Stored data
++++++

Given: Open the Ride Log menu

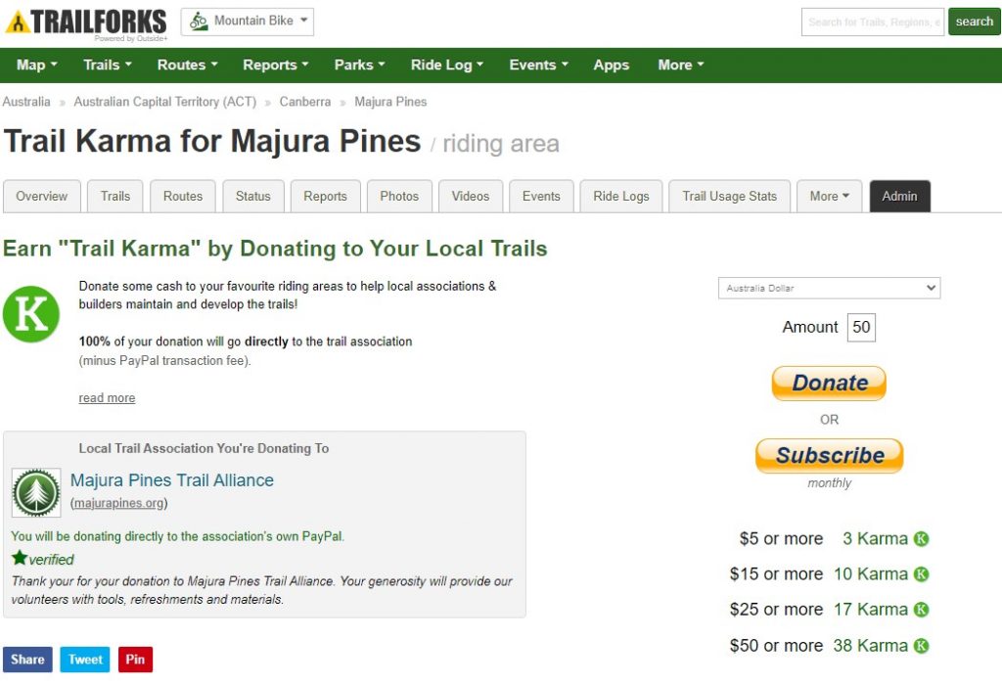Looking at the screenshot, I should point(447,66).
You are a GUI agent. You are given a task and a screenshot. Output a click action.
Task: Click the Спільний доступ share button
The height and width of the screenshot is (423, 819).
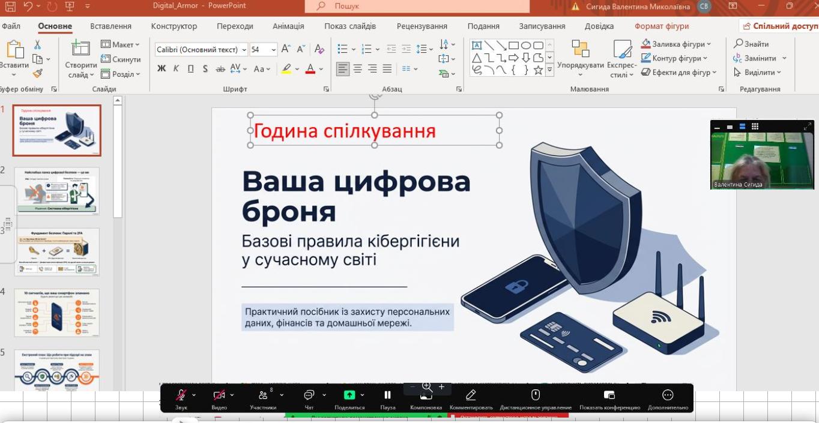pyautogui.click(x=779, y=26)
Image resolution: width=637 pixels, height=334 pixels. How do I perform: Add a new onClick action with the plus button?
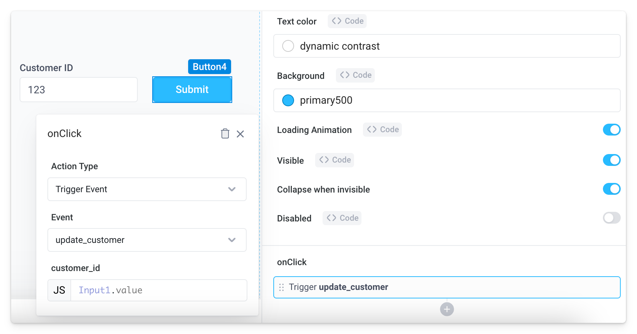[447, 309]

++++++

### [PROBLEM TO WORK ON]
Could you print the data exactly as it appears and keep the pictures out?

### [RESPONSE TO THIS TASK]
Given: Open the Ride Log menu

Looking at the screenshot, I should point(447,66).
You are a GUI agent. You are given a task and a screenshot. Output a click action.
Task: Click the Спільний доступ share button
The height and width of the screenshot is (423, 819).
pyautogui.click(x=779, y=26)
Image resolution: width=637 pixels, height=334 pixels. How do I perform: Add a new onClick action with the plus button?
[447, 309]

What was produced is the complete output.